A complex number $z \ne 0$ can be written as $$z = r(\cos \phi +i \sin \phi) \tag{1}$$ with a unique positive number $r$ (in fact, $r = \lvert z \rvert$) and an angle $\phi \in \mathbb R$. As you know, the angle $\phi$ is not uniquely determined by $z$ - we have to make a choice. If we have chosen some $\phi$ satisfying $(1)$, the complete set of solutions of $(1)$ is given by the numbers $$\phi + 2k\pi,k \in \mathbb Z .$$ Frequently one makes the choice of $\phi$ unique by requiring $0 \le \phi < 2\pi$, but this is arbitrary convention. We could also require $-\pi < \phi \le \pi$ etc.

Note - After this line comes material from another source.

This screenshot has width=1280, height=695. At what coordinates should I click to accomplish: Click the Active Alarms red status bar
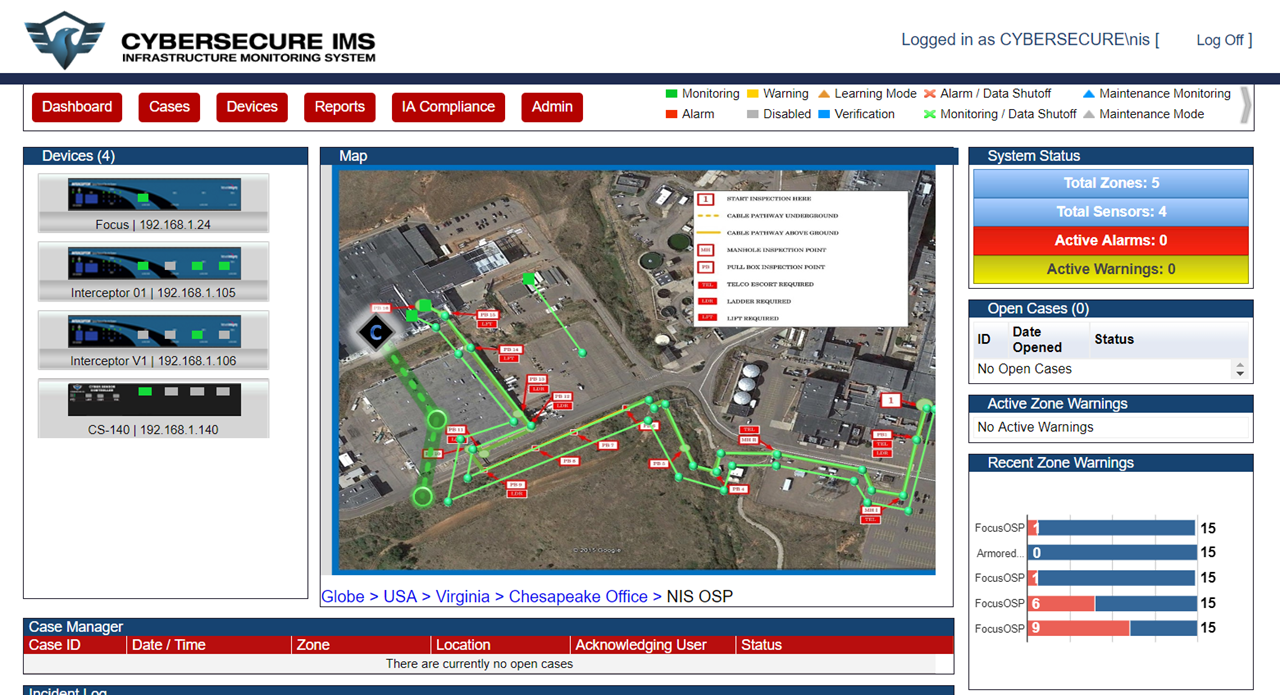pos(1110,241)
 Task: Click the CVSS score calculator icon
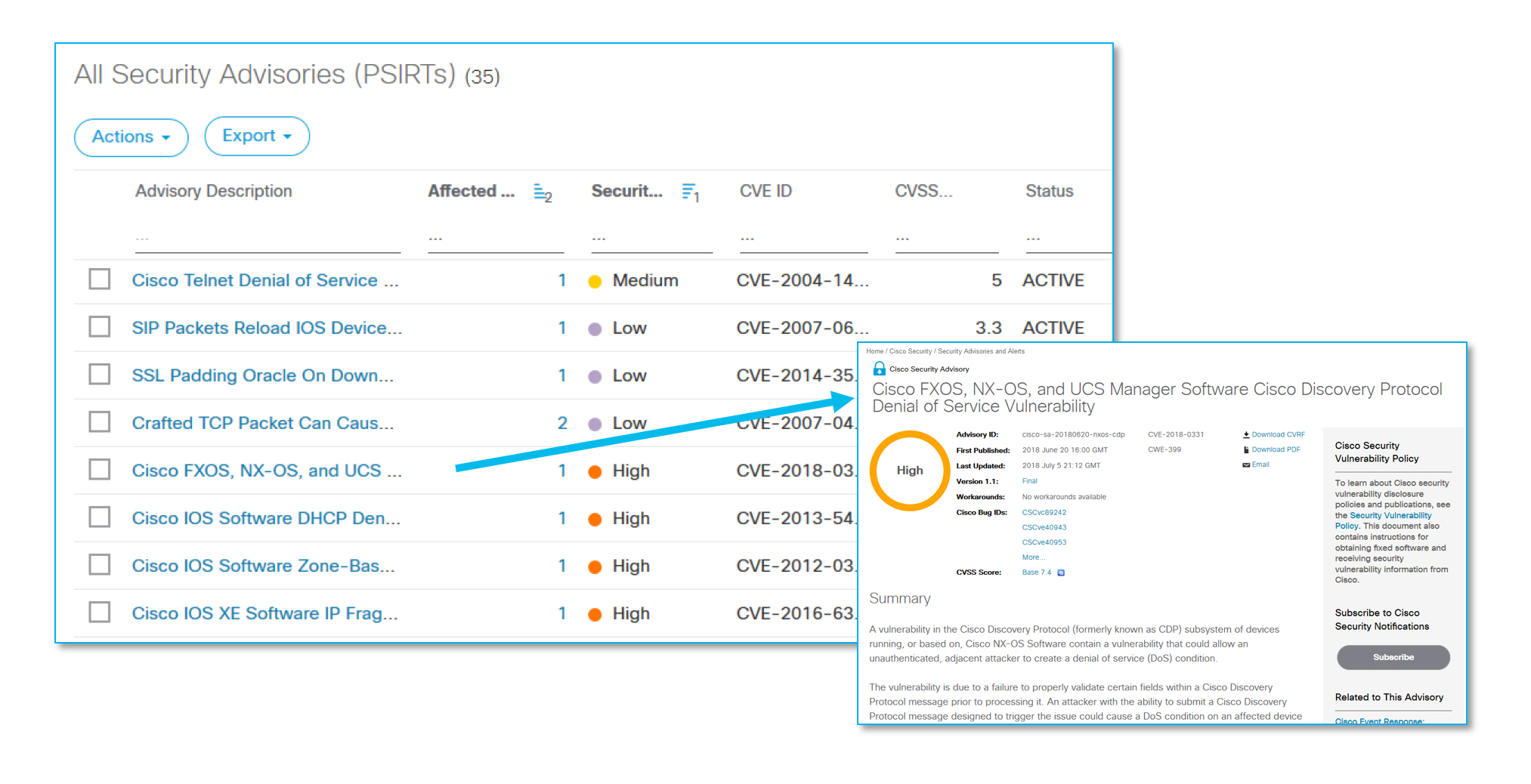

Note that if $\phi, \phi'$ belong to the same half-open interval of length $2\pi$, then $\cos \phi +i \sin \phi = \cos \phi' +i \sin \phi'$ if and only if $\phi = \phi'$.

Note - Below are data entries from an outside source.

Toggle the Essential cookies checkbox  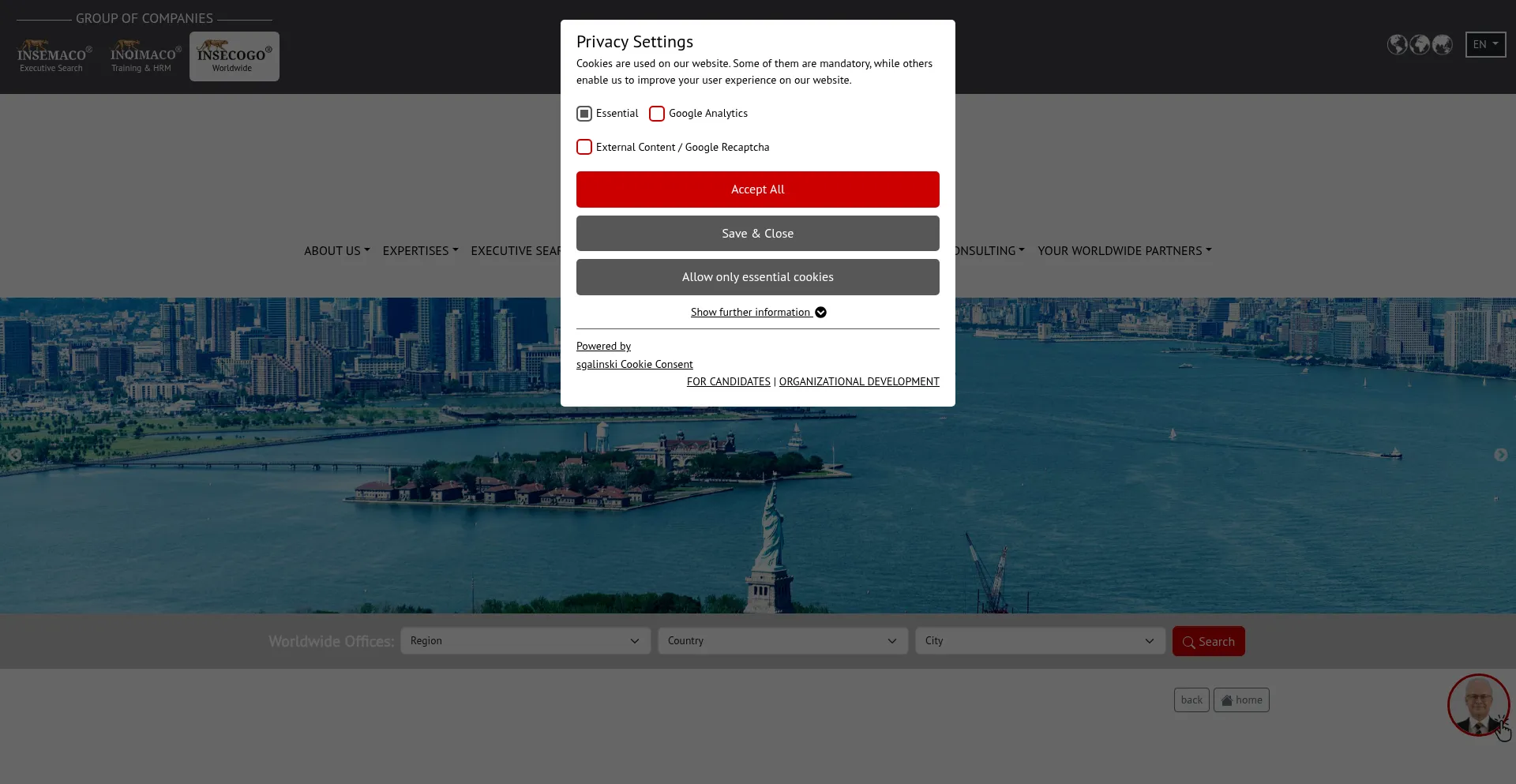coord(584,114)
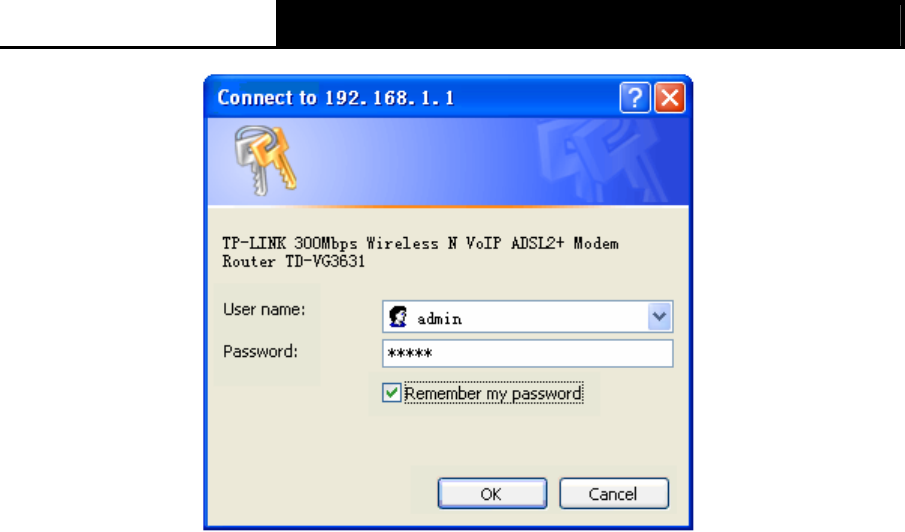The image size is (905, 532).
Task: Click the user avatar icon beside admin
Action: [398, 317]
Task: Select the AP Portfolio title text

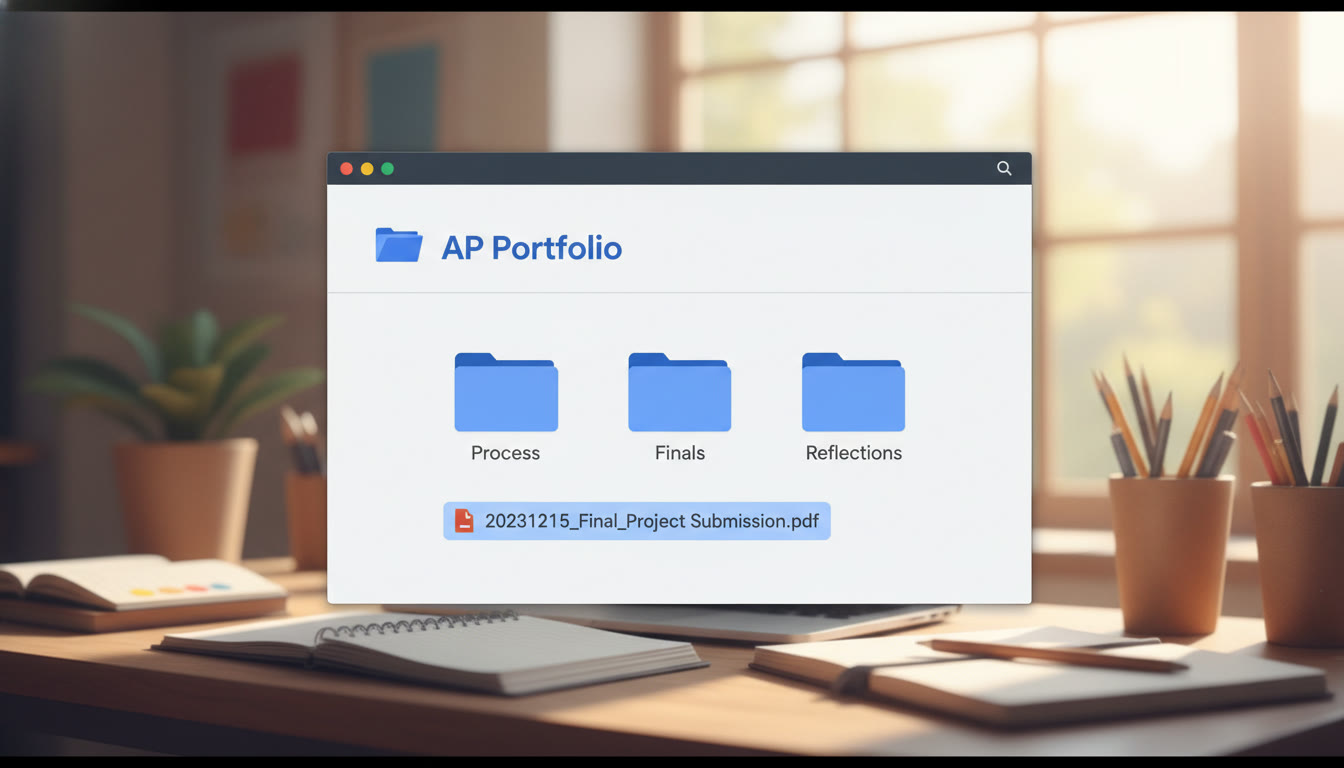Action: 531,248
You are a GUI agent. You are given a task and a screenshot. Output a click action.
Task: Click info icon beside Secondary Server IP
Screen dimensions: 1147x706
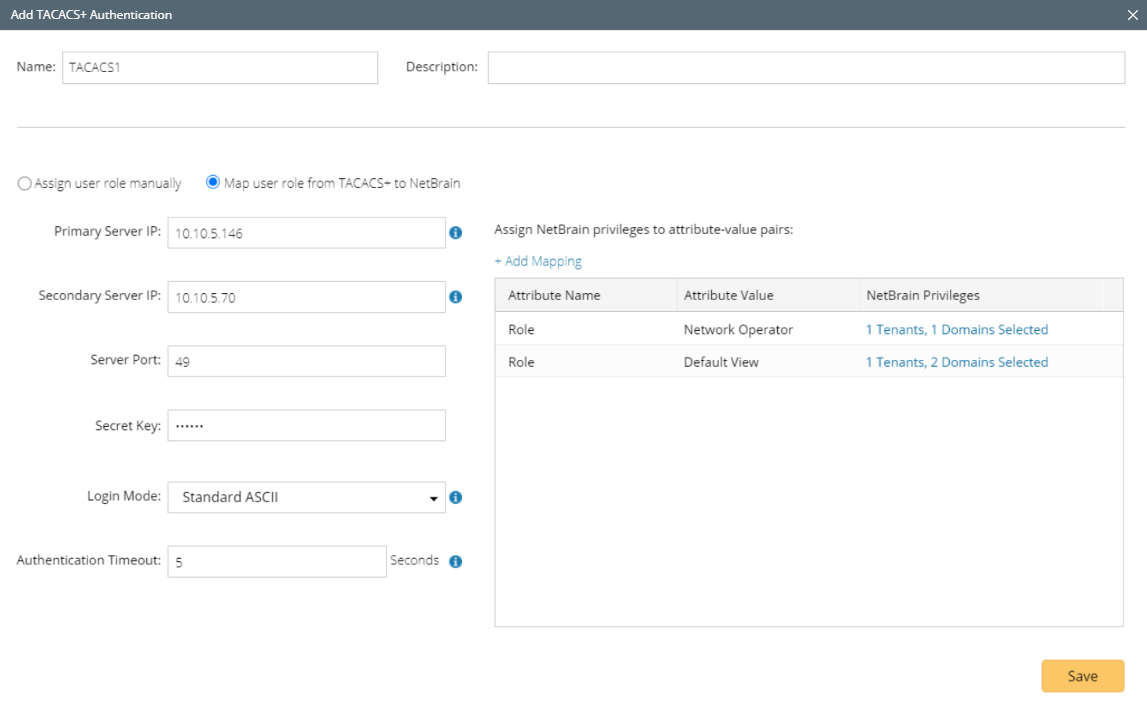[455, 297]
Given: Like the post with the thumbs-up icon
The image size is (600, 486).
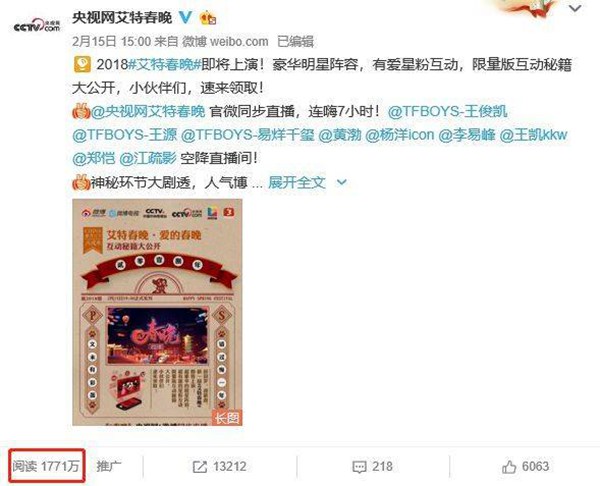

You ask how $$z^n = r^n(\cos n\phi + i \sin n \phi)$$ can be used to prove that $$z^{1/n} = r^{1/n}(\cos \frac{\phi+2\pi k}{n} + i \sin \frac{\phi+2\pi k}{n}), \\ k=0,1,\ldots n-1 .$$

So let us determine all complex numbers $w = s (\cos \psi + i \sin \psi)$ such that $w^n = z$. These $w$ are written as $z^{1/n}$ although this notation can mislead to think that $z^{1/n}$ is unique. We have

$$w^n = s^n(\cos n\psi + i \sin n\psi) .$$ Comparing with $z$ yields $s = r^{1/n}$ and $n\psi = \phi + 2k\pi$ for some $k$. The latter means that $$\psi = \frac{\phi + 2k\pi}{n} .$$ Hence for each $k \in \mathbb Z$ an $n$-th root of $z$ is given by $$w_k = r^{1/n}(\cos \psi_k + i \sin \psi_k)$$ where $$\psi_k = \frac{\phi+2\pi k}{n} .$$ Clearly $\psi_k = \psi_{k'}$ if and only if $k = k'$. Which distinct $w_k$ are produced by these $\psi_k$?

1. The numbers $\psi_0,\ldots,\psi_{n-1}$ belong to the interval $[\phi/n,\phi/n + 2\pi)$, therefore the $w_0,\ldots,w_{n-1}$ are $n$ distinct $n$-th roots of $z$.

2. We have $\psi_{k + rn} = \psi_k + 2r\pi$ for all $r \in \mathbb Z$, thus $w_{k+rn} = w_k$. This shows that each $w_k$ agrees with one of $w_0,\ldots,w_{n-1}$.